To my left, through the dirty bank of windows, I see my plane.
Can I do it? Suddenly, I don’t know. I can feel my heart beat and the sweat popping out on my forehead.
I reach into my pocket, coil my fingers around the arrowhead.
Promise you’ll come back, Joy.
It’s crazy.
Head injury insane.
But I believe.
It’s that simple, really.
Crazy or not, I believe.
Breathing carefully, moving slowly, I enter the aircraft and go to seat 2A.
There, I pull the seat belt tightly across my lap and check where the exit row is.
Then I pray.
I scream when we touch down in Seattle. The sound horrifies me, as does the obvious disapproval of my fellow passengers and the flight attendants, but I can’t contain my fear until we’ve landed.
I am still shaking as I follow the crowd of my fellow passengers off the airplane and through the busy beige bowels of SeaTac airport. Silvery fish inlaid in the tile lead me to the baggage claim area, where I rent a sensible car and get a map of western Washington.
Outside, I finally see the famous landmarks that have become so familiar. The distant snow-capped mountains and bright blue waters of Puget Sound. Mount Rainier rises out of the mist.
I have to remind myself forcibly that I’ve never been here. I have done so much research on the area I could have a Ph. D.
Bumper-to-bumper traffic takes me to Tacoma, a city that is low and gray and seems to huddle beneath a layer of ominous clouds.

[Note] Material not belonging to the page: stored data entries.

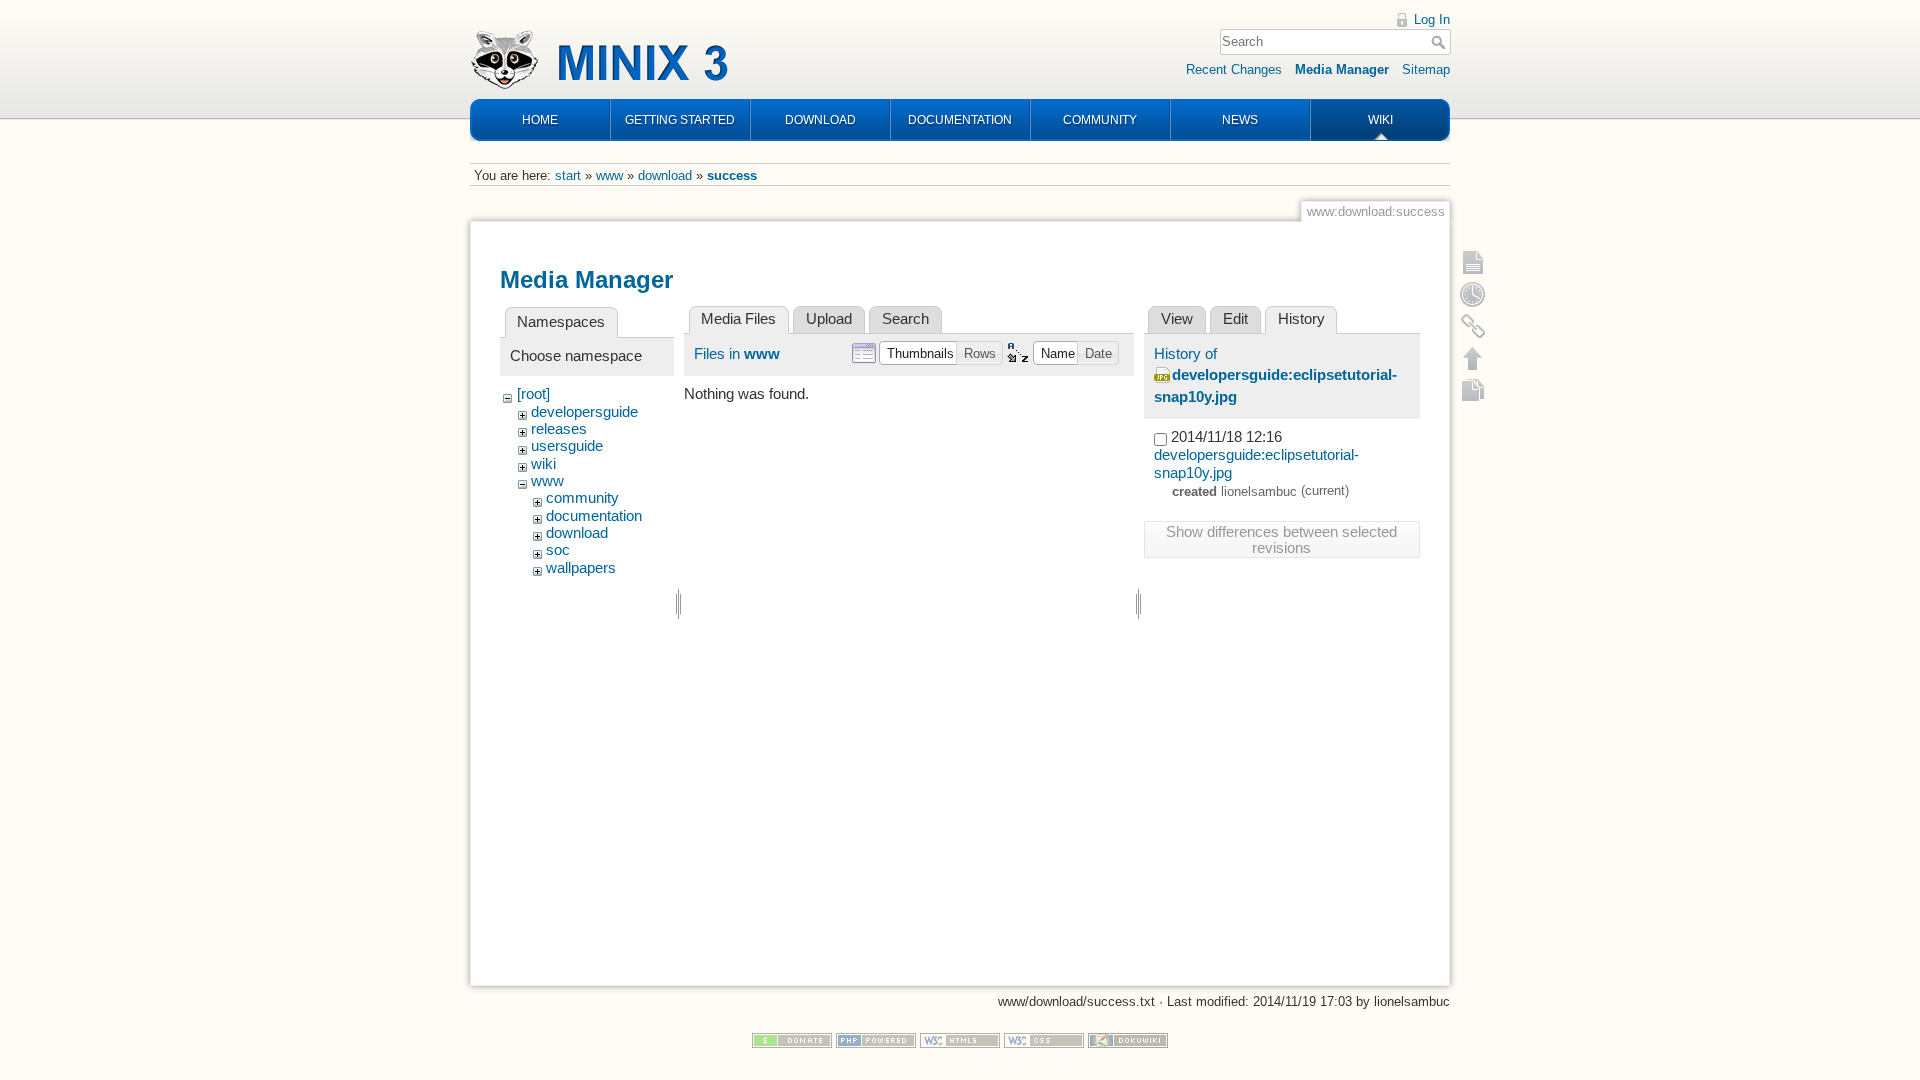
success (732, 175)
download (665, 175)
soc (558, 550)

Olympia, the state capitol, is unexpectedly rural from the highway. Every now and then I see an official looking building, with a spire or a rotunda or columns, hidden in a thicket of trees.
By the town called Cosmopolis (wildly inappropriately named, I might add), I am in a different world altogether, where huge stacks pump noxious smoke into the sky, and peeled logs clog the waterways. Here, at the mouth of Grays Harbor, the economy is obviously based on timber and the sea, and both industries seem faded or failing. Houses are run-down, shops are closed up, the streets of the various downtowns are empty of commerce and people.
At Aberdeen, I turn inland onto old Highway 101, which promises to take me to Queets, Forks, Humptulips, Mystic, and Rain Valley.
This is it. If my dream is real, I’ll find it on this road, the only one that man has built between the mighty trees of the rainforest and the gray swell of the Pacific.
I pull off the road and park, suddenly afraid.
“Get a grip, Joy,” I say out loud, trying to use my best librarian’s voice, but I am like one of my own students—unconvinced. With shaking hands, I open my map.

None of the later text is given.